Vrouwen maken zich vaak zorgen over de vorm van hun lijf. De voorbeelden die ze op de televisie, in de film en de reclame zien zijn gewoonlijk een stuk dunner dan zijzelf. Bij sommige vooral jonge vrouwen leidt dat tot extreme pogingen dun te worden. Door een combinatie van vasten en veel lichaamsbeweging branden ze zowel vet als spierweefsel op. De afwijking heet anorexia nervosa en gaat gepaard met een verwrongen beeld van het eigen lichaam. Meisjes die nog slechts 35 kilo wegen vinden zichzelf nog steeds te dik. De pogingen er aantrekkelijk uit te zien eindigen zo in het tegendeel daarvan. In het laatste stadium treden ook vreemd gesitueerde lichaamsbeharing en onvruchtbaarheid op.
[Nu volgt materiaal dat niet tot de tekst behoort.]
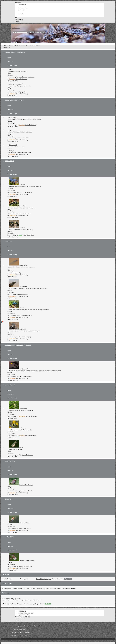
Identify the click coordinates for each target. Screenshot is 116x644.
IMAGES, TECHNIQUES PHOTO (15, 52)
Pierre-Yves (12, 79)
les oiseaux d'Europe (25, 523)
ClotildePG (48, 604)
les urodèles (22, 206)
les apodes (22, 227)
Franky (20, 235)
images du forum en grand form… (25, 77)
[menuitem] (22, 4)
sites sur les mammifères (23, 138)
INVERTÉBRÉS (10, 385)
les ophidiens (23, 329)
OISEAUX (8, 499)
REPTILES (8, 241)
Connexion (5, 574)
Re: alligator (20, 273)
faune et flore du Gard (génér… (24, 376)
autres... (22, 447)
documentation (12, 117)
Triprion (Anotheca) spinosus (24, 192)
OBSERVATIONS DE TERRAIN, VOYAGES (18, 345)
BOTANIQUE (9, 537)
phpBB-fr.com (22, 629)
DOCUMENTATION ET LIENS (14, 100)
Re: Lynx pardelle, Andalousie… (25, 491)
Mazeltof (25, 632)
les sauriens (22, 308)
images (10, 69)
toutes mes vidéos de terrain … (24, 152)
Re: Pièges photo (21, 92)
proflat (17, 632)
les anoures (22, 184)
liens (10, 130)
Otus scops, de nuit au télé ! (24, 528)
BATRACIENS (9, 161)
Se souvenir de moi (58, 579)
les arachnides (23, 408)
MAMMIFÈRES (10, 461)
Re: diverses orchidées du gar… (25, 566)
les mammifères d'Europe (26, 485)
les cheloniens (23, 286)
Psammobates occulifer (22, 294)
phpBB (22, 626)
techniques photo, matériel (16, 84)
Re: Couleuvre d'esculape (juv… (25, 337)
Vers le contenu (16, 28)
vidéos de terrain (13, 145)
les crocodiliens (24, 265)
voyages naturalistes (25, 369)
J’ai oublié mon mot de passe (44, 579)
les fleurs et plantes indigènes (27, 560)
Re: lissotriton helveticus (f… (24, 214)
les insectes (22, 428)
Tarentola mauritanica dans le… (25, 316)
Inmiddels krijgt de wetenschap belangstelling voor de mannelijke tegenhanger van dit beeld. In het American Journal of Psychiatry stonden in 2001 kort na elkaar twee artikelen over ‘muscle dysmorphia’, vrij te vertalen als ‘spierleed’. Onderzocht werden jongemannen in Oostenrijk, Frankrijk en de Verenigde Staten. Ze bleken gemiddeld een lichaam te willen dat 28 pond zwaarder was dan hun werkelijke lijf. Bovendien bleken ze de mening toegedaan dat vrouwen van mannenlijven hielden waar 30 pond meer spier op zat dan op dat van henzelf. Een misvatting. Een studie van dezelfde onderzoekers wees uit dat vrouwen niet van extra spieren houden.

De mannen met deze afwijking hadden last van schaamte, verlegenheid en functioneerden sociaal en in hun werk slecht. Net als de anorexia lijdsters hadden ze een onjuist lichaamsbeeld van zichzelf. Hoewel ze gewoonlijk extreem gespierd waren, vonden ze zichzelf te tenger. Ze vermeden sociale activiteiten en gaven soms zelfs goedbetaalde betrekkingen op om maar zoveel mogelijk tijd te hebben om met gewichten te werken.

In april 2000 kwam het boek The Adonis Complex: The secret Crisis of Male Body Obsession van Harrison Pope uit. Daarin werden twee onderzoeken van het tijdschrift Psychology Today besproken. Het eerste stamde uit 1972. Toen bleek dat 25 procent van de ondervraagde mannen zich te mager vond. Bij een- zelfde onderzoek uit 1997 was dit percentage gegroeid tot 67. Meer specifiek was in 1972 achttien procent van de mannen ontevreden over hun borstomvang. In 1997 was dat 38 procent. Het lijkt erop dat steeds meer jongemannen ontevreden zijn met hun spiermassa.

Net als bij de anorexia vrouwen is het probleem dat ze daar ook wat aan gaan doen. In Nederland lopen zo’n miljoen mannen regelmatig een sportschool binnen. Volgens onderzoek van R. van der Kleij van het Nederlands Centrum voor Dopingvraagstukken ontdekken een heleboel daarvan bovendien dat er ook een kortere weg is naar meer spieren dan al dat gezweet met gewichten. Ogeveer 40.000 van deze cosmetische sporters gebruikt anabole steroïden. Op die manier leidt ook dit streven naar aantrekkelijkheid tot een paradoxaal resultaat. Anabole steroïden hebben bij overmatig gebruik impotentie tot gevolg.